For finished goods sourcing, one of the key drivers for finished goods sourcing inflation outside of raw materials has been the weakening of the US dollar versus the Chinese RMB. From the January '07 to January 2008, in that period, the dollar weakened approximately 6.5% and from January 2008 to now an additional 4.5%.
The midpoint of our range assumes continued weakening of the dollar of approximately 3 to 4% for the remainder of the year. We have pricing initiatives planned for the back half of the year which will help to offset some of this unprecedented inflation. Although the rate of increase in costs since our last call means that we will not be able to offset this inflation within the current fiscal year. We remain committed to our strategy to reinvest the portion of our gross margin expansion and brand building initiative and other strategic corporate initiatives.
However, in light of the increase gross margin pressure that we’re experiencing, we’ve reduced our plan to SG&A spending for the year. This level of spending now represents approximately two-thirds of a revised gross margin expansion. We are lowering our full year guidance for normalized EPS to between $1.80 to $1.90 per share.

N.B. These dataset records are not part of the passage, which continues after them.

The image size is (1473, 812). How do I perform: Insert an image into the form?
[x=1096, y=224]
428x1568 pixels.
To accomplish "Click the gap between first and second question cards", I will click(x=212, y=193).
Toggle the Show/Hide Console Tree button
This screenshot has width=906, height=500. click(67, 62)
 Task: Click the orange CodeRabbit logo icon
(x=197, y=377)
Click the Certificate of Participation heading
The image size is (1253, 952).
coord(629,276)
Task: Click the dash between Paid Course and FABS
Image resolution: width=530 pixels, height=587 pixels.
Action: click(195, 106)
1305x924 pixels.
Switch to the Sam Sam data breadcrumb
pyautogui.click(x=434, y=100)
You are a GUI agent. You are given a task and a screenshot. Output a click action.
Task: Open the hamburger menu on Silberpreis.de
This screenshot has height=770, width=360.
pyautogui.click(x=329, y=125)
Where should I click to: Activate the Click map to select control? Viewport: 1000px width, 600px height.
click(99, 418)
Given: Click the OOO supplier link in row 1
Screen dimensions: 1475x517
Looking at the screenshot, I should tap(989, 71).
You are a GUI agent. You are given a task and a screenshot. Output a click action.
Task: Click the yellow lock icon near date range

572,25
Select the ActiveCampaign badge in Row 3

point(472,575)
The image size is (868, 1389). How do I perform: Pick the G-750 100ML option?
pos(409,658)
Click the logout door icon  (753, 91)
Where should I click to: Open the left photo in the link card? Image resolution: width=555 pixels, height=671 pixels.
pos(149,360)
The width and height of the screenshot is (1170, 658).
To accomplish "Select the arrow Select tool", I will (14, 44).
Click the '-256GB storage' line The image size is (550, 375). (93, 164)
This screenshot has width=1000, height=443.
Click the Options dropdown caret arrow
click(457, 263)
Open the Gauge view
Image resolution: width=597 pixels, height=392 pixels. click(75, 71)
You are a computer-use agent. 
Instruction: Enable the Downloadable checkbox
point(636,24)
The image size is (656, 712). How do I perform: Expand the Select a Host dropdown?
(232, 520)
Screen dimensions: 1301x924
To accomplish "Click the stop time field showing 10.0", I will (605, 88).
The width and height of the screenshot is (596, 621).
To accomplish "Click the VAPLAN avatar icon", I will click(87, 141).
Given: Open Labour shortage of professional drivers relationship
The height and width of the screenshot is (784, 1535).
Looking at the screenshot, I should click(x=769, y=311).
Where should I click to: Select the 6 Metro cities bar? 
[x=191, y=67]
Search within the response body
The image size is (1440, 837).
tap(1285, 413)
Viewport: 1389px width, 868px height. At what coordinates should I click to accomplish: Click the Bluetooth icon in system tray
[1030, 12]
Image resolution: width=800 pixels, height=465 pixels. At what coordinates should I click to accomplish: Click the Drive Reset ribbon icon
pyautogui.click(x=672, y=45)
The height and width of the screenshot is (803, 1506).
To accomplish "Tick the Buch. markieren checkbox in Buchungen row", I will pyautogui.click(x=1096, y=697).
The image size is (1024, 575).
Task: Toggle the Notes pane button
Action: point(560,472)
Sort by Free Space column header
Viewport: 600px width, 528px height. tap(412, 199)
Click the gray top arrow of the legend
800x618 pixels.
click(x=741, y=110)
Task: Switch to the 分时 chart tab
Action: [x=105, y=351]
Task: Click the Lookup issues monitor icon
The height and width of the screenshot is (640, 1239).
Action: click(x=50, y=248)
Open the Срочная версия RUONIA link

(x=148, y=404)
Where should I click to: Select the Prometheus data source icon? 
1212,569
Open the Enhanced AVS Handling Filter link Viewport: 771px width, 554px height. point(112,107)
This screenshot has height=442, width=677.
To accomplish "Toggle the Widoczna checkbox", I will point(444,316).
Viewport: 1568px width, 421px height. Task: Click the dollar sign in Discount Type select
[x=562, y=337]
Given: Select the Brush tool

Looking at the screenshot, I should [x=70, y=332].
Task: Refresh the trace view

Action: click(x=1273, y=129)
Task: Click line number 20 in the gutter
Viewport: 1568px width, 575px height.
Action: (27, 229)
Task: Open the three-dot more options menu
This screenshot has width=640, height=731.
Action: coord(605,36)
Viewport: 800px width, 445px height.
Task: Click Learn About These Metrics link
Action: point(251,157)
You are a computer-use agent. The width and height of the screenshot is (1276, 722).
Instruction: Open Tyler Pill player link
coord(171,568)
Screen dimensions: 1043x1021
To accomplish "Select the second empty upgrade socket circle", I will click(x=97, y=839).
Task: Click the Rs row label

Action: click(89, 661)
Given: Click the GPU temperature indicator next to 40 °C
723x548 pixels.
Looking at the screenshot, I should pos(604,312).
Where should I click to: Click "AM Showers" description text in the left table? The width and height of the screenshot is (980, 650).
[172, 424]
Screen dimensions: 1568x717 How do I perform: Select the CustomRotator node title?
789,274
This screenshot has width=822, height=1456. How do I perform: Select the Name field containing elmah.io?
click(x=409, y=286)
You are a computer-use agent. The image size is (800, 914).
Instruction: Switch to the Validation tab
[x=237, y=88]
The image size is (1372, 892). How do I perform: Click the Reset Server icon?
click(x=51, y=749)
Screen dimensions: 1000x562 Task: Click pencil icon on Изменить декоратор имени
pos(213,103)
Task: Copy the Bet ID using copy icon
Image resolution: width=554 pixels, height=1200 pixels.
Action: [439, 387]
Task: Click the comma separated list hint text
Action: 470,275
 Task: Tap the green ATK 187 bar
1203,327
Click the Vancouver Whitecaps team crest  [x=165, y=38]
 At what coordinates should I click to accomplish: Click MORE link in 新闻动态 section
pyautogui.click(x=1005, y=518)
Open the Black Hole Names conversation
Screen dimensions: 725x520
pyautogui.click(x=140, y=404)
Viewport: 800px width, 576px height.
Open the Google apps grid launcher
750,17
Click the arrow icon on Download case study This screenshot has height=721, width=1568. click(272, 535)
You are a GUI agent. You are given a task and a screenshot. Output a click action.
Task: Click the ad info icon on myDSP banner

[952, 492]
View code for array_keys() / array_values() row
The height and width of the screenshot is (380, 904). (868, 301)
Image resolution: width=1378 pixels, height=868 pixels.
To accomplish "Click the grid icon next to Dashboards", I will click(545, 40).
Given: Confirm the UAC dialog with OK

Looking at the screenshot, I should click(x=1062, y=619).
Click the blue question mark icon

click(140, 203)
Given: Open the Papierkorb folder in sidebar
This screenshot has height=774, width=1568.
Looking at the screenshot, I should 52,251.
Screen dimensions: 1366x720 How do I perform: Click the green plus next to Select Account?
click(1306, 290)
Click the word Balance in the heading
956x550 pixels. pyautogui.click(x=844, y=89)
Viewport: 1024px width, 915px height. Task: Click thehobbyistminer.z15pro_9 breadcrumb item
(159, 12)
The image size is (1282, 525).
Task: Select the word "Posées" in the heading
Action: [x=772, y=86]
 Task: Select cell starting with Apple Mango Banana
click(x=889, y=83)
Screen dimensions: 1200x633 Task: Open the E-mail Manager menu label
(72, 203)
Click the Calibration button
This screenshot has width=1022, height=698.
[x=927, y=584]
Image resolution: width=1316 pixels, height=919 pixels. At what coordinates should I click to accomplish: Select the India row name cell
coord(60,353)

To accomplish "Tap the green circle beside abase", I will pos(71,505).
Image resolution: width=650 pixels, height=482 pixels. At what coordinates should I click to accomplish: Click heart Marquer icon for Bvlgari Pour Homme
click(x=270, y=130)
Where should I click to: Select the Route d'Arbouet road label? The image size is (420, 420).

I'd like to now take a moment to walk you from our last estimate of this estimate. The mid point of our last estimate was a $1.97 a share. We have a $0.15 to $0.20 reduction from raw material and sourced product inflation in addition to approximately $0.02 dilution from acquisitions. This was partially offset by approximately $0.07 on pricing and SG&A actions. This gets us to the mid-point of our revised guidance.
For perspective, the mid-point of our current guidance represents a $0.03 improvement the last year while offsetting between $0.40 to $0.45 of inflationary pressure. The outlook does not include pre-tax restructuring charges of 125 to 150 million.
We continue to expect cash flow from operations of between 600 and 650 million, net of approximately 100 million restricturing cash payments. This expectation includes our plan to reduce inventories to more normalized levels during the rest of the year. Capital expenditures are estimated in the 160 to 180 million range including the expenditures for SAP.
Turning to the second quarter. We expect our net sales to be up 6% to 7% including the impact of acquisitions, and internal sales to be up between 2 and 3% driven by continued strength in our Home and Family segment, the Rubbermaid commercial and Rubbermaid food businesses and our international businesses.
Foreign currency benefit is expected to be approximately 3 points for the quarter. We anticipate EPS for the quarter in a range of $0.47 to $0.50 which includes approximately $0.02 to $0.03 of dilution from the recent acquisitions which includes the amortization of acquired intangibles and the other onetime acquisition costs.
And before we open the call for questions Mark has some final comments. Mark?
Mark Ketchum - President and Chief Executive Officer
Thank you Pat. First I would like to thank all of our employees for their continued hard work and enthusiasm in these particularly tough times. Let me add a special thanks to all the people who worked diligently to complete the very successful SAP conversion in our Home and Family segment. This represents a ton of work. The fact of this was largely invisible to the outside world is a testimony to their success.
As we manage through a difficult economic environment this year. We remained focused on executing the long term transformation of New Rubbermaid into a best-in-class and class consumer branding and marketing company. I'm disappointed that we are not able to fully offset the extraordinary inflationary impacts of recent months. But I'm no less confident our strategies and actions are in the best interest of building sustaining shareholder value.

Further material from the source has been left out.